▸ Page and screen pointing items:

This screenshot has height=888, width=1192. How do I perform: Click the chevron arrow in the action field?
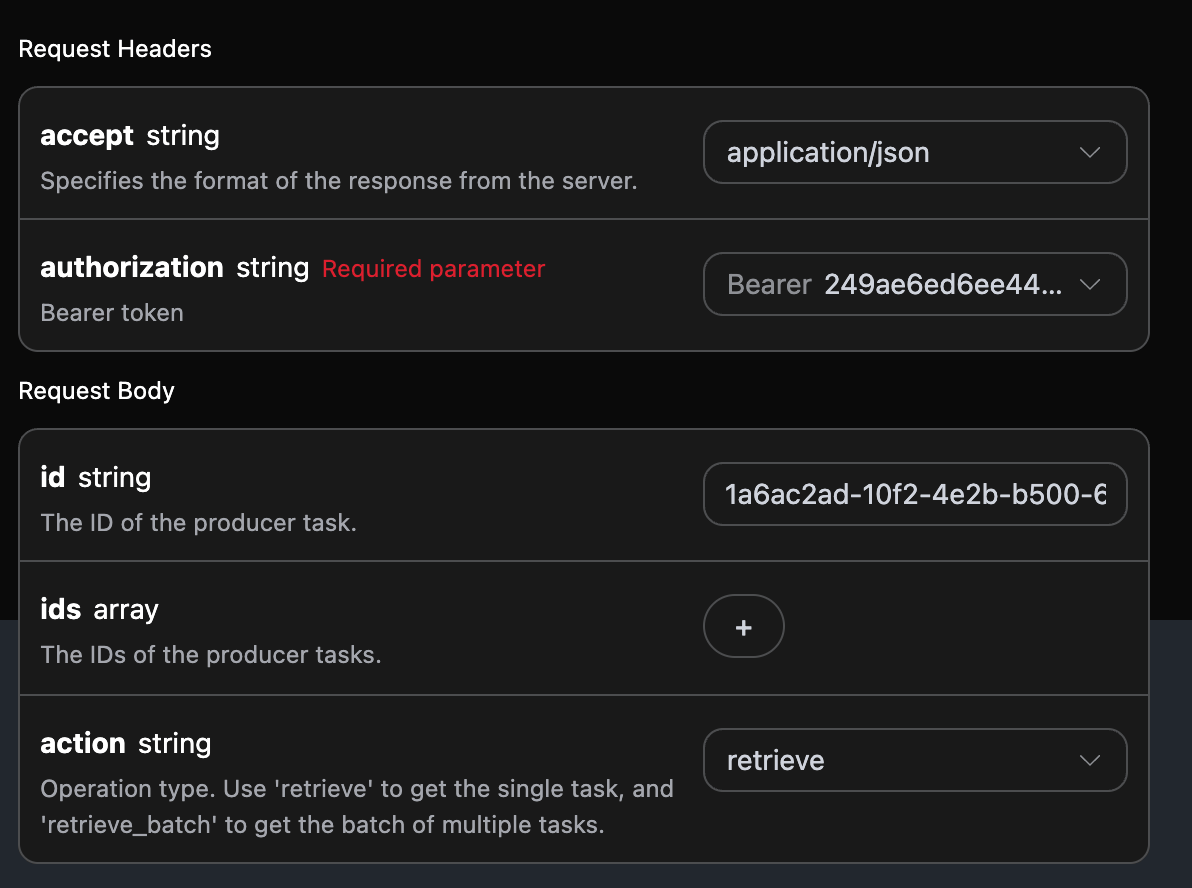click(x=1090, y=761)
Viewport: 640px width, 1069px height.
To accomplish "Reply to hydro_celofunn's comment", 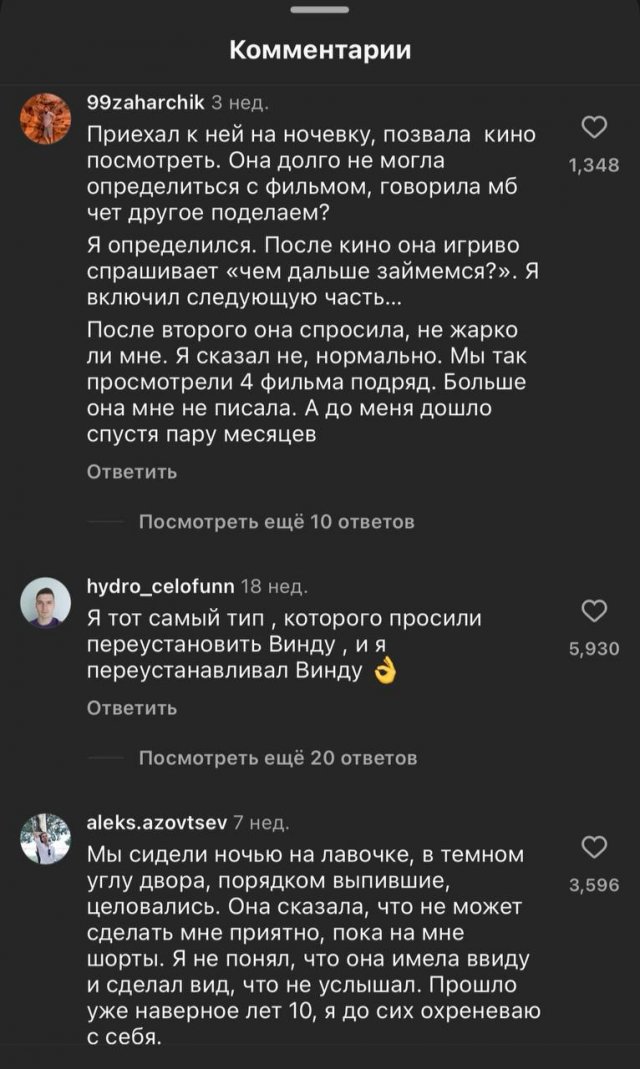I will click(132, 708).
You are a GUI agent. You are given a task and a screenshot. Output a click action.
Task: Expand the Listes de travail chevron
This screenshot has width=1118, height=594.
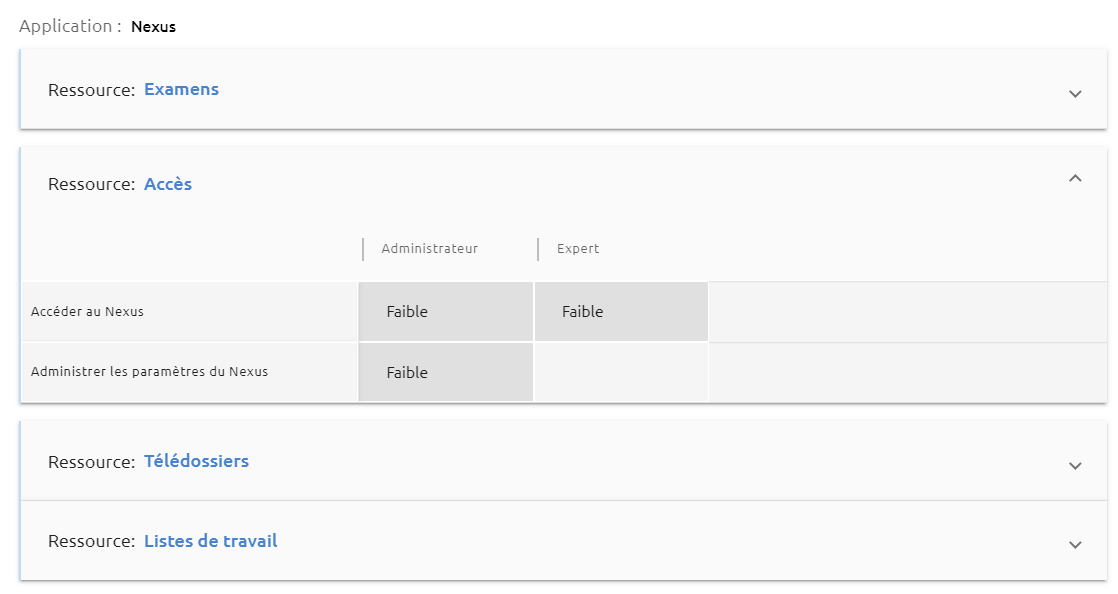coord(1075,545)
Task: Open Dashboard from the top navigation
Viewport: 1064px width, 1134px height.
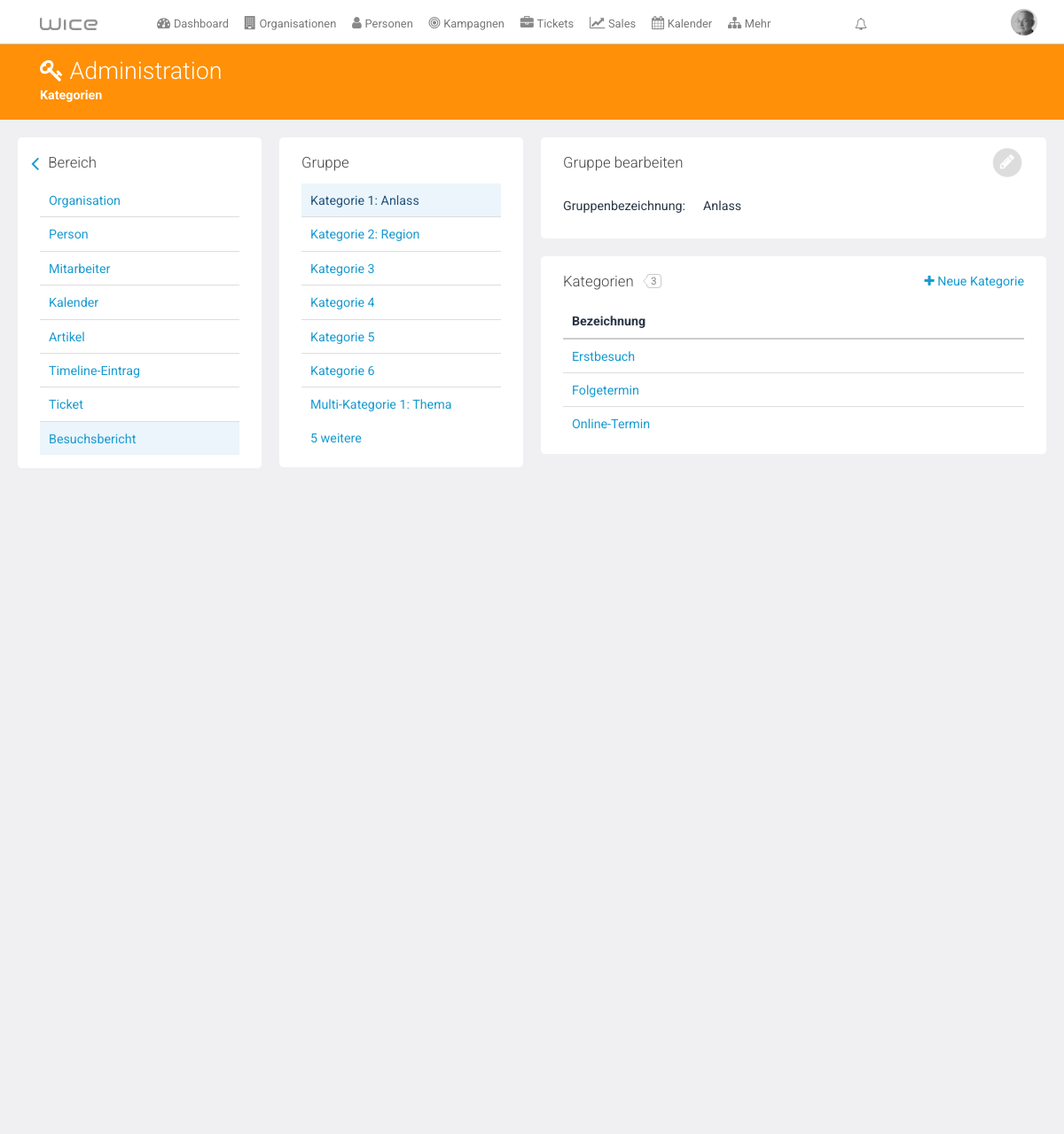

▸ BRIEF:
Recast everything from the line that contains "You are a GUI" down to the end of the items as a JSON list of strings, one string per line and no blank lines. Leave the pictures out.

▸ TASK RESULT:
[
  "You are a GUI agent. You are given a task and a screenshot. Output a click action.",
  "Task: Expand the Listes de travail chevron",
  "This screenshot has width=1118, height=594.",
  "coord(1075,545)",
  "Task: Open Dashboard from the top navigation",
  "Viewport: 1064px width, 1134px height."
]